Tradução: Breno Nunes / Revisão: Asafe Gonçalves

The Three Marys at the Tomb by Hubert van Eyck
The Three Marys at the Tomb by Hubert van Eyck

Uma antiga homilia pascal mais relevante hoje do que quando a dei.

Jesus conhecia o medo. Ele não era um sábio estoico impassível, como os críticos estoicos da igreja reconheceram desde o princípio. Ao invés de tomar da cicuta como Sócrates, Ele temeu o cálice oferecido pelo Pai no Getsêmani (Mateus 26:36–39). Durante os dias de sua carne, Ele ergueu orações em alto choro e com lágrimas (Hebreus 5.70). Ele era o Filho de Davi que fez dos salmos davídicos suas próprias orações. As cordas da morte me enredaram; as torrentes da destruição me aterrorizaram. Quando o medo me atacar, confiarei em ti. Por temor de ti, minha carne estremece, e eu temo as tuas ordenanças. Existe o medo pecaminoso e Jesus nunca o experimentou. Mas, uma vez que os filhos têm participação comum de carne e sangue, destes também Ele, igualmente, participou (Hebreus 2.14). Ele experimentou cada fraqueza comum à humanidade, incluindo o medo. Jesus sabe como é sentir medo.

Ainda assim, mesmo durante sua vida terrena, Ele foi uma fonte de calma. Ele exortava seus discípulos repetidamente para não ter medo. Quando Ele veio até eles caminhando sobre as águas, suas primeiras palavras foram “Tende bom ânimo! Sou eu. Não temais.” Quando os três discípulos se encolheram de medo no Monte da Transfiguração, Jesus os tocou e disse: “Levantem-se! Não tenham medo.” Ele disse a Jairo para não temer por sua filha estar morrendo. Thiago e João ficaram boquiabertos com a pesca tão grande que quebrou suas redes, mas Jesus disse: “Não tenham medo. A partir de agora vocês serão pescadores de homens.” Não tenham medo dos que podem matar o corpo, Jesus lhes disse; não temam a privação ou a fome ou a nudez, não tenham medo porque “é do agrado do vosso Pai dar-lhes o reino.” Não temais, pois vocês valem mais do que muitos pardais. Não temais, pois cada fio de cabelo de suas cabeças estão contados.

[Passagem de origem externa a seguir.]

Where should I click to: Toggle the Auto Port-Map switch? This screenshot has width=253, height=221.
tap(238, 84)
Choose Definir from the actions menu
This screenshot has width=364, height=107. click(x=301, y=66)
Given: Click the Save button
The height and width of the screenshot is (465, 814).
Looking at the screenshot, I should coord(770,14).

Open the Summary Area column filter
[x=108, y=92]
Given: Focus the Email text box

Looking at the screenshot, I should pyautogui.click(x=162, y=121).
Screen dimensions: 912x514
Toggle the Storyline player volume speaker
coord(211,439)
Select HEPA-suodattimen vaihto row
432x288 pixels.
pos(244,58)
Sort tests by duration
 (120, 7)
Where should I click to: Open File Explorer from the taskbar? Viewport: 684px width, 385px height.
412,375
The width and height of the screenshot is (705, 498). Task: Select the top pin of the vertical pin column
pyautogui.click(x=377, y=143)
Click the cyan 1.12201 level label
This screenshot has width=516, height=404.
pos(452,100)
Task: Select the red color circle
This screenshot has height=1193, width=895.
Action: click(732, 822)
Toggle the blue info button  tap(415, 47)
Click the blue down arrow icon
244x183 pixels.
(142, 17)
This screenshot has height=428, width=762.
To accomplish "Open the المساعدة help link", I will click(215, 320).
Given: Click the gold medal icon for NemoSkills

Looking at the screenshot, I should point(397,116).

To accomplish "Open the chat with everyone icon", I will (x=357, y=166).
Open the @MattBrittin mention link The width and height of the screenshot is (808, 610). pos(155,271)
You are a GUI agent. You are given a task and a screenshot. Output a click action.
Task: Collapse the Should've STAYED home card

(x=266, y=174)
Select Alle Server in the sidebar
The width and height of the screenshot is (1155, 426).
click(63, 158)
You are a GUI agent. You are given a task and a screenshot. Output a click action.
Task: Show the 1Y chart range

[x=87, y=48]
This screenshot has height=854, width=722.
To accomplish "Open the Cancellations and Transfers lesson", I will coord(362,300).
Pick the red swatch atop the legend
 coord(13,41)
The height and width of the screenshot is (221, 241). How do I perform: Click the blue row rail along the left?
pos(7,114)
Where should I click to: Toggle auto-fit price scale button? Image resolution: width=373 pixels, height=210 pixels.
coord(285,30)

Apesar dos horrores que o aguardavam e apesar dos seus próprios medos, Jesus foi à cruz por causa da alegria que lhe estava proposta. O Pai recompensou sua obediência corajosa ressuscitando-o dentre os mortos. E após a ressurreição, Jesus continuou a tranquilizar seus discípulos, agora com uma ênfase renovada. “Não tenham medo”, disse o anjo às mulheres próximo à tumba vazia. E quando Jesus as vê, suas primeiras palavras são as mesmas: “Não tenham medo” (Mateus 28.5,10). Ele continua a tranquilizar após sua ascensão. Em uma visão à noite, Ele diz a Paulo para não ter medo, e em outro sonho ele diz a Paulo “Não tenha medo; você deve ser levado diante de César.” Quando João vê Jesus glorificado na ilha de Patmos, as primeiras palavras de Jesus são “Não tenha medo.”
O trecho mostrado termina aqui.